You are viewing a plain text version of this content. The canonical link for it is here.
Posted to issues@lucene.apache.org by "Alexandre Rafalovitch (Jira)" <ji...@apache.org> on 2020/09/09 13:10:00 UTC
[jira] [Commented] (SOLR-14701) Deprecate Schemaless Mode (Discussion)

    [ https://issues.apache.org/jira/browse/SOLR-14701?page=com.atlassian.jira.plugin.system.issuetabpanels:comment-tabpanel&focusedCommentId=17192858#comment-17192858 ] 

Alexandre Rafalovitch commented on SOLR-14701:
----------------------------------------------

So, I am doing some quick review of actual code/configuration to better understand the issue. And a couple of questions come up:
 # Type widening. Like when the first pass thinks it is a plong and then it turns out to be a double. Do we actually need a multi-level type widening or just fall-back to default is sufficient if there is mismatch (plong or default, pdouble or default, pdate or default). The only example for multi-level is plong->pdouble->string if I am not mistaken. 
 # Single/Multi-valued. Currently we only support multiValue.
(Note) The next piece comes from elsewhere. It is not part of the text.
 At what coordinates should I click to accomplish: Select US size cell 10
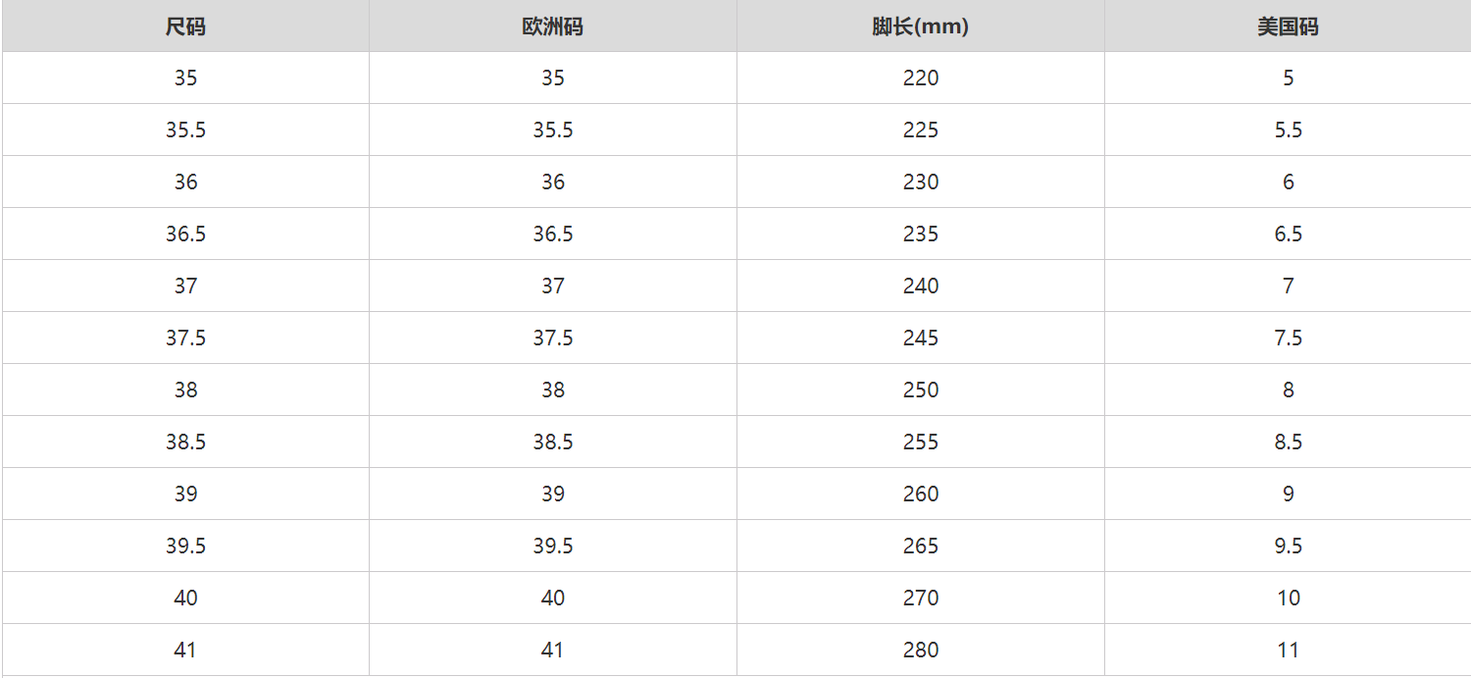(x=1288, y=599)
If we are tracking, can the field definitions be single-valued (plong, pdouble) and then actual fields declare multiValued? What is the value of having double field type definition, I find it quite confusing and hard to track actual multiplicity.
 # Do we only look at new fields or do we compare with existing schema definitions and note the mismatch by name/mulltiplicity?
 # Do we have to split out Managed Schema JSON? Or can we just do structured output of name:type:multiplicity and let users compose the commands themselves? Or have the output format and add more formats later. Because maybe they want to hand-edit the schema or (as it will likely to be) the learning schema with this URP chain is not actually the production schema. Or because we are detecting mismatches in point above and the precise JSON can get messy. Either way, the JSON command generation needs to be in an independent tool I am guessing to be reusable. Which is nice, but is it in scope?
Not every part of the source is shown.